I would like to scrape the title and authors of journal articles from all staff-members’ official web-pages. e.g.
https://eps.leeds.ac.uk/civil-engineering/staff/581/samuel-adu-amankwah
The specific part in question that I’m trying to access is this:
I’m following this guide: https://www.datacamp.com/community/tutorials/r-web-scraping-rvest
but it refers to HTML tags which this site doesn’t have. Can any point me in the right direction please?
Answers:
Thank you for visiting the Q&A section on Magenaut. Please note that all the answers may not help you solve the issue immediately. So please treat them as advisements. If you found the post helpful (or not), leave a comment & I’ll get back to you as soon as possible.
Method 1
The page loads these citations dynamically using an XHR call that returns a json
object. In this case, we can replicate the query and parse the json ourselves to get the publication list:
library(httr)
library(rvest)
library(jsonlite)
url <- paste0("https://eps.leeds.ac.uk/site/custom_scripts/symplectic_ajax.php?",
"uniqueid=00970757",
"&tries=0",
"&hash=f6a214dc99686895d6bf3de25507356f",
"&citationStyle=1")
GET(url) %>%
content("text") %>%
fromJSON() %>%
`[[`("publications") %>%
`[[`("journal_article") %>%
lapply(function(x) paste(x$authors, x$title, x$journal, sep = " ; ")) %>%
unlist() %>%
as.character()
#> [1] "Adu-Amankwah S, Zajac M, Skocek J, Nemecek J, Haha MB, Black L ; Combined influence of carbonation and leaching on freeze-thaw resistance of limestone ternary cement concrete ; Construction and Building Materials"

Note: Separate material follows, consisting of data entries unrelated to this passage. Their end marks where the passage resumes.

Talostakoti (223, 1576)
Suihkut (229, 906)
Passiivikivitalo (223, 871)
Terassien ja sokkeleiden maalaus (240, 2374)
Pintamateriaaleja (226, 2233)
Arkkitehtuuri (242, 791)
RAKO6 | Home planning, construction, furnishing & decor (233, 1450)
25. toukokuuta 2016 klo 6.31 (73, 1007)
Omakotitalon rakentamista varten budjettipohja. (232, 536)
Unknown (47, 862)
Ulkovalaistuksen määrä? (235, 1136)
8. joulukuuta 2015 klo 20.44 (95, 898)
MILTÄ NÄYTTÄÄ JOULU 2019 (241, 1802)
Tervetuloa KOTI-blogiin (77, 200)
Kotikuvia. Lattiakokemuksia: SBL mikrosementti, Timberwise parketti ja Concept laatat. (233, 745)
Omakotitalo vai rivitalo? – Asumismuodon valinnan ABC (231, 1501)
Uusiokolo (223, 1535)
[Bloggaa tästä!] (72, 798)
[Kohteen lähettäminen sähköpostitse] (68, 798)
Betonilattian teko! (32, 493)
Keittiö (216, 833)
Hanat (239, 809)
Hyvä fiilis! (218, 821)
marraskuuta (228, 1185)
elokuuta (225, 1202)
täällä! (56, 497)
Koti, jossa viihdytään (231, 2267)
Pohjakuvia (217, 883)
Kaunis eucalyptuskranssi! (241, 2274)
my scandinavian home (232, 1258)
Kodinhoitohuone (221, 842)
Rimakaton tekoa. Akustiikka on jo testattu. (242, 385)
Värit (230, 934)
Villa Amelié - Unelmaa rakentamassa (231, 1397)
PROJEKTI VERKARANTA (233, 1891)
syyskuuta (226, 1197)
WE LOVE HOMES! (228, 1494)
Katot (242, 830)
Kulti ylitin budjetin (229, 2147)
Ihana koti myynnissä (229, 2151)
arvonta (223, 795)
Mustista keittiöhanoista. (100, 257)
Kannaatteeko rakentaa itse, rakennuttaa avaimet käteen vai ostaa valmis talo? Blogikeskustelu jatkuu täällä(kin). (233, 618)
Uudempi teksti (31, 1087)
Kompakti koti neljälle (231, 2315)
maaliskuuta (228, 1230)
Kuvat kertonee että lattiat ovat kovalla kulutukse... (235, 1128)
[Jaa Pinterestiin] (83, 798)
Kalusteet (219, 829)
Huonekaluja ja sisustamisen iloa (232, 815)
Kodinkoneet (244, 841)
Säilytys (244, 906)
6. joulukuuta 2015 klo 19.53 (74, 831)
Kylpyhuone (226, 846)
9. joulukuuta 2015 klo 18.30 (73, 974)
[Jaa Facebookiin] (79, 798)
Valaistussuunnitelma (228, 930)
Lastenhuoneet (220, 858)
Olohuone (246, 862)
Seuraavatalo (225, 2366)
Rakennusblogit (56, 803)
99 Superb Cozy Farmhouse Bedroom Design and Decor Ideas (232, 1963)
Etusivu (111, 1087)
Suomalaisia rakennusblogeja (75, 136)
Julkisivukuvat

#> [2] "Wang H, Hou P, Li Q, Adu-Amankwah S, Chen H, Xie N, Zhao P, Huang Y, Wang S, Cheng X ; Synergistic effects of supplementary cementitious materials in limestone and calcined clay-replaced slag cement ; Construction and Building Materials"
#> [3] "Shamaki M, Adu-Amankwah S, Black L ; Reuse of UK alum water treatment sludge in cement-based materials ; Construction and Building Materials"
#> [4] "Adu-Amankwah S, Bernal Lopez S, Black L ; Influence of component fineness on hydration and strength development in ternary slag-limestone cements ; RILEM Technical Letters"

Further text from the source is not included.